Die Bush Regierung hat ihren Kopf im Sand. Bush hat offiziell verlautbart, dass er "die Voraussetzung, dass es einen Bürgerkrieg geben wird, nicht abkauft". Ein Bürgerkrieg im Irak ist zwar nicht hundertprozentig sicher, aber es ist eine klare Gefahr. Bush wurde in einem Interview gefragt, ob die US-Truppen eine größere Rolle im Kampf gegen die Verbreitung der sektiererischen Gewalt im Irak spielen würde. Seine Antwort war "Nein", er fügte hinzu, dass sie damit fortfahren würden, die Iraker darin auszubilden, selbst mit der Gewalt umzugehen.

Es scheint unwahrscheinlich, dass im Falle einer weiter eskalierenden Gewalt und einem Bürgerkrieg im Irak die US-Soldaten nicht in den Konflikt hineingezogen würden. Das derzeitige irakische Regime verlässt sich einzig und allein auf die US-Streitmächte. Wenn die Gewalt weitergeht, werden die USA, auch wenn sie sich mit Händen und Füßen dagegen wehren, in den Konflikt gezogen, und die Leichensäcke der US-Soldaten werden sich weiterhin stapeln.

Bush ist jedenfalls in einer schwierigen Situation. Er muss öffentlich verkünden, dass die USA nicht in einen Bürgerkrieg verwickelt werden. Die Moral in der Armee ist niedrig. Eine kürzlich durchgeführte Umfrage unter den US Soldaten im Irak hat gezeigt, dass 72 Prozent der US-Truppen, die im Irak stationiert sind, überzeugt sind, dass die Vereinigten Staaten noch in diesem Jahr den Einsatz beenden sollten. Etwa 25 Prozent sagten, dass die Truppen sofort aufbrechen sollten. Eine Umfrage vom letzten März, die vom San Francisco Chronicle durchgeführt wurde, zeigte dass 70 Prozent der Truppen die Moral als niedrig oder sehr niedrig einstufen. 75 Prozent der Soldaten meinten, dass die Führung ihrer Abteilung schlecht sei oder sich nicht um das Wohlergehen ihrer Soldaten kümmere.

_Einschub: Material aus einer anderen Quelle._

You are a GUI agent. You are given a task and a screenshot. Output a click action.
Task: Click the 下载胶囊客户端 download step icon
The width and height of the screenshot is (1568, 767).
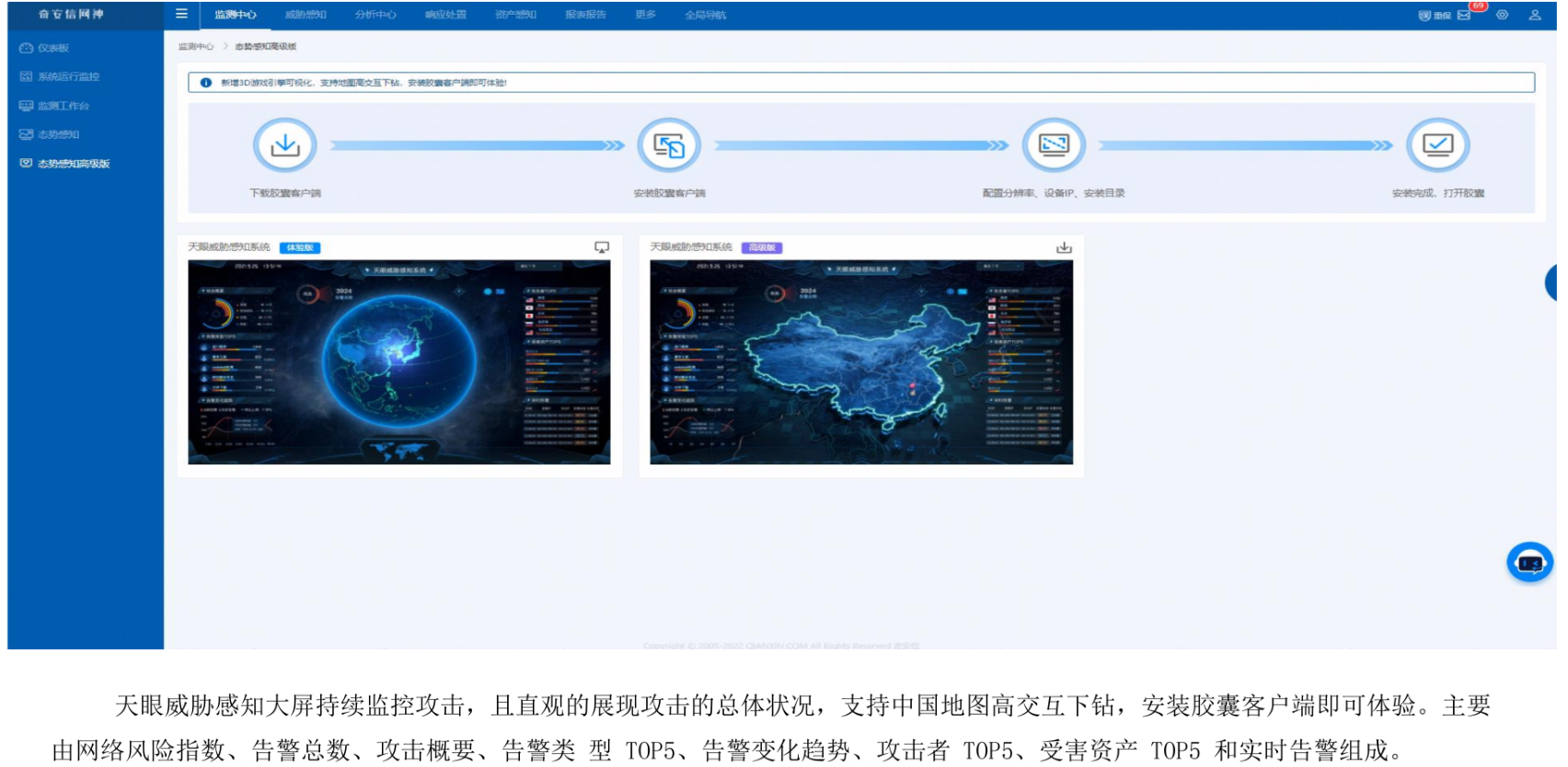click(x=285, y=145)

Diese Zahlen sind erstaunlich. Vor diesem Hintergrund ist es fraglich, ob die US-Armee überhaupt in einem Bürgerkrieg eingesetzt werden könnte.

Die Soldaten, die im Irak stationiert sind, wissen besser als alle andere, dass sie nicht aus den Gründen dort sind, die ihnen gesagt wurden. Sie sehen keinen Grund, dort zu sein. Sie sehen jeden Tag die Angriffe, die Gefahr des Todes und eine feindliche Bevölkerung. Viele Reservisten wollen einfach nur nach Hause. Vor dem Hintergrund eines wachsenden Konflikts, in dem noch viele US-Soldaten sterben werden, ist es möglich, dass die Spannungen in der Armee aufbrechen. Das US-Militär im Irak könnte zusammenbrechen. Die USA haben die Lehren der Vergangenheit vergessen und sind in eine Situation gelaufen, die auffällig ähnlich ist zu der vor 40 Jahren im Vietnam: eine demoralisierte Armee, die einfach nur nach Hause will, die einen Krieg führt, den sie nicht gewinnen kann, und eine ernsthafte Niederlage an der Heimatfront.

Früher oder später müssen sie sich mit eingezogenem Schwanz zurückziehen. Wenn sie gehen, werden sie ein völliges Chaos zurücklassen. Trotz der prahlerischen Propaganda, haben die Wahlen nichts gelöst. Eine offizielle irakische Meinungsumfrage hat kürzlich gezeigt, dass 50 % der Iraker der Meinung sind, dass sie unter Saddam Hussein besser dran waren. 85 % wollen, dass die Amerikaner verschwinden. Die USA versuchen verzweifelt, eine irakische Armee aufzustellen, damit sie ihre Truppen zurückziehen können, bevor die militärische Situation noch weiter abgleitet. Aber wie? Um sich eine Basis zu schaffen, haben sie die irakische Gesellschaft entlang nationaler und religiöser Linien gespalten.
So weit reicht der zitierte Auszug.